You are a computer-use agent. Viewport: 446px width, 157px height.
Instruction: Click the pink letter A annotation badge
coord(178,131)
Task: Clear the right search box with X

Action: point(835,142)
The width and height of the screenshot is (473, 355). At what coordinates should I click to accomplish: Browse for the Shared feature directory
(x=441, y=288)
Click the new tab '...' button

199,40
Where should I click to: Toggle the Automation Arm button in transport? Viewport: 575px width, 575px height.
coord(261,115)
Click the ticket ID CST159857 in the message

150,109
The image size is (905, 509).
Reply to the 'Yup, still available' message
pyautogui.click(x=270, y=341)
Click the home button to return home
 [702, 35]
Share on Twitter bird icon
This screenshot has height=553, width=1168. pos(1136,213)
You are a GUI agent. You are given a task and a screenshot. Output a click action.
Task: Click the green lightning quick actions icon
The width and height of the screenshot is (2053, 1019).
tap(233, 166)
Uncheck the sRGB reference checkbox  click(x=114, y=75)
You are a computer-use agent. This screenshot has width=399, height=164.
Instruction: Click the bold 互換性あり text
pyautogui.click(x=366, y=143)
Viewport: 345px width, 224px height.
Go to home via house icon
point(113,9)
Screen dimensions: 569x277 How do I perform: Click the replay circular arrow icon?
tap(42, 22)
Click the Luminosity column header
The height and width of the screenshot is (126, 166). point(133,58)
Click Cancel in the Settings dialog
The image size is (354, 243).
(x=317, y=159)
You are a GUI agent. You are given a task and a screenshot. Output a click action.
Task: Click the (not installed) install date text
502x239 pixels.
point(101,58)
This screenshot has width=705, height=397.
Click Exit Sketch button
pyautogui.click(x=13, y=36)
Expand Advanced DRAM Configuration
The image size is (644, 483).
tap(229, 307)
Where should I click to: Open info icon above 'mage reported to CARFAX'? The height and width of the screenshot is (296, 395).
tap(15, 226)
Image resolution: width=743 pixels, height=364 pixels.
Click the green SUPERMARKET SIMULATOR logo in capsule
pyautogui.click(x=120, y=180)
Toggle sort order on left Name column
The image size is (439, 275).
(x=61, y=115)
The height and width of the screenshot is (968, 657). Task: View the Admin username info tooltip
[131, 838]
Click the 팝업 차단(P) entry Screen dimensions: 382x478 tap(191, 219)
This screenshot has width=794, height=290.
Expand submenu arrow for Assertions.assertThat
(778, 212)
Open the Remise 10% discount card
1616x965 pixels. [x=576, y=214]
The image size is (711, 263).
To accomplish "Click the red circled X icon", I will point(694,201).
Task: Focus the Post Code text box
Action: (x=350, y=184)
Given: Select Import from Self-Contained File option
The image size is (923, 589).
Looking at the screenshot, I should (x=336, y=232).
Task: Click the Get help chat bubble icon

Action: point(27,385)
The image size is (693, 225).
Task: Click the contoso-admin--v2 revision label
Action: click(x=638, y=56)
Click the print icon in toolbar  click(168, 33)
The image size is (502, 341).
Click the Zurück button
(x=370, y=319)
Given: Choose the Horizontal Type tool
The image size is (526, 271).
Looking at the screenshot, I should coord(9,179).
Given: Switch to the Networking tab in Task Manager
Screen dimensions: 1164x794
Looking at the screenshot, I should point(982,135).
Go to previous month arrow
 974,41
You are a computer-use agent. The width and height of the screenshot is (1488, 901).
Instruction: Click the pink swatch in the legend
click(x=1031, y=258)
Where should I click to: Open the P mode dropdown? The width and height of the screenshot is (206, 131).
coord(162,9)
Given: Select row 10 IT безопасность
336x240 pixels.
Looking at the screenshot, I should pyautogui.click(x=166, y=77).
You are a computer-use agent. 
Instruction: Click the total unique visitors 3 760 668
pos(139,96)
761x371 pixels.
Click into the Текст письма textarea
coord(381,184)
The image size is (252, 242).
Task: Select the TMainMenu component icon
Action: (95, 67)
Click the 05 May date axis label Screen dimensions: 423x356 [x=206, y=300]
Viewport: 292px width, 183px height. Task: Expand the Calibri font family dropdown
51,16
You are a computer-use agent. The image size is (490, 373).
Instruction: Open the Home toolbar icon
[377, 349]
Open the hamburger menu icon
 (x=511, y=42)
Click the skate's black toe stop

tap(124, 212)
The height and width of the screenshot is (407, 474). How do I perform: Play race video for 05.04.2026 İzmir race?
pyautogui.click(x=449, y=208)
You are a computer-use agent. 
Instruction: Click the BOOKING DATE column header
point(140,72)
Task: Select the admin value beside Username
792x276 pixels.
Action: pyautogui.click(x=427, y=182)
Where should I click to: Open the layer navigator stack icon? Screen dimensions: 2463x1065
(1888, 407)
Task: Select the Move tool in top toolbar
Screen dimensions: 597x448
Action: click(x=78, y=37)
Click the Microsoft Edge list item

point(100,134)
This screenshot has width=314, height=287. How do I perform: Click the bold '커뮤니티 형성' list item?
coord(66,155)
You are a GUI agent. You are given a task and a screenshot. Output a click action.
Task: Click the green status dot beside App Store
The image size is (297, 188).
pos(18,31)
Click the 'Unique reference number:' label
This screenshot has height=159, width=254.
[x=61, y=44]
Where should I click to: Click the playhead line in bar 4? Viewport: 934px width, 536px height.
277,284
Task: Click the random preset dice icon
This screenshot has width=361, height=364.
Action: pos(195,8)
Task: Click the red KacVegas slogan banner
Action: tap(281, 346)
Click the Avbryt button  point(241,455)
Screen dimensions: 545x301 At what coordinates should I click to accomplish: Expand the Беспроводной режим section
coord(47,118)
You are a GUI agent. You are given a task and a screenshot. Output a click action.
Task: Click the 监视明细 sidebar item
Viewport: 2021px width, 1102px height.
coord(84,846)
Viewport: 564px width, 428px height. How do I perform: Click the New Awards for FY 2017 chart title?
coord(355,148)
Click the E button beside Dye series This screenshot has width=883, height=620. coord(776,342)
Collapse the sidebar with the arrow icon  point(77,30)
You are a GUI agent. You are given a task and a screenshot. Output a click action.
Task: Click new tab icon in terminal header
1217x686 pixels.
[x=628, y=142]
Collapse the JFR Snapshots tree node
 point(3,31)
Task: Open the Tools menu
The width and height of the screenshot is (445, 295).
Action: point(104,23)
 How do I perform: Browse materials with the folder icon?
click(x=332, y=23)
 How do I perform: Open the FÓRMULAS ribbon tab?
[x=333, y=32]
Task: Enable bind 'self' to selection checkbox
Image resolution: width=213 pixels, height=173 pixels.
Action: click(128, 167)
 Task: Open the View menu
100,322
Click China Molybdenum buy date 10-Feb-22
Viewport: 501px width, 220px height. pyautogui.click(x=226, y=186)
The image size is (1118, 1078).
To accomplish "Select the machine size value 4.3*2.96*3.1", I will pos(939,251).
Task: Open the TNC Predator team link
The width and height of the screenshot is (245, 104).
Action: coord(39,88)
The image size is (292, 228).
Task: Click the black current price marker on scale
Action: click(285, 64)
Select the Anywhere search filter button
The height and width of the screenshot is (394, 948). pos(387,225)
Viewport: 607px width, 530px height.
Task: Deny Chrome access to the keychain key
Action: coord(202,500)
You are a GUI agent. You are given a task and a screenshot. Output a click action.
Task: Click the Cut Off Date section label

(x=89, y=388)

========

Travail demandé
Recopiez le passage allant de la ligne contenant "Click the Microsoft Edge list item" jusqu'à celle contenant "coord(66,155)", bornes incluses et consignes comprises. Augmentez de 111 chaque coordonnée figurant dans les réponses.

Réponse attendue
Click the Microsoft Edge list item

point(211,245)
This screenshot has width=314, height=287. How do I perform: Click the bold '커뮤니티 형성' list item?
coord(177,266)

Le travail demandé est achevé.